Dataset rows
══════════
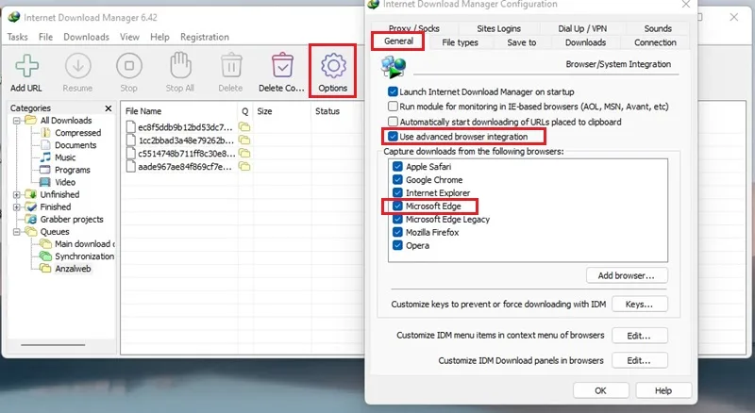
Task: Select the Anzalweb queue item
Action: [x=73, y=269]
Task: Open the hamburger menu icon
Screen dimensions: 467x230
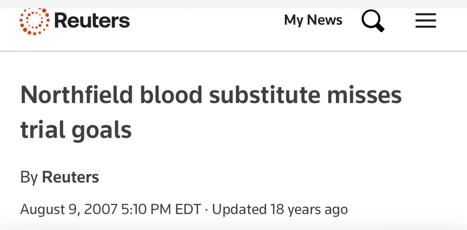Action: point(425,21)
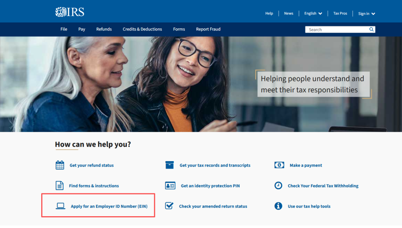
══════════
▶ [Short exercise] Can you quote every line of the rows above word for word, leaving out the pictures?

▶ [Expected output]
Task: Select the Anzalweb queue item
Action: [x=73, y=269]
Task: Open the hamburger menu icon
Screen dimensions: 467x230
Action: point(425,21)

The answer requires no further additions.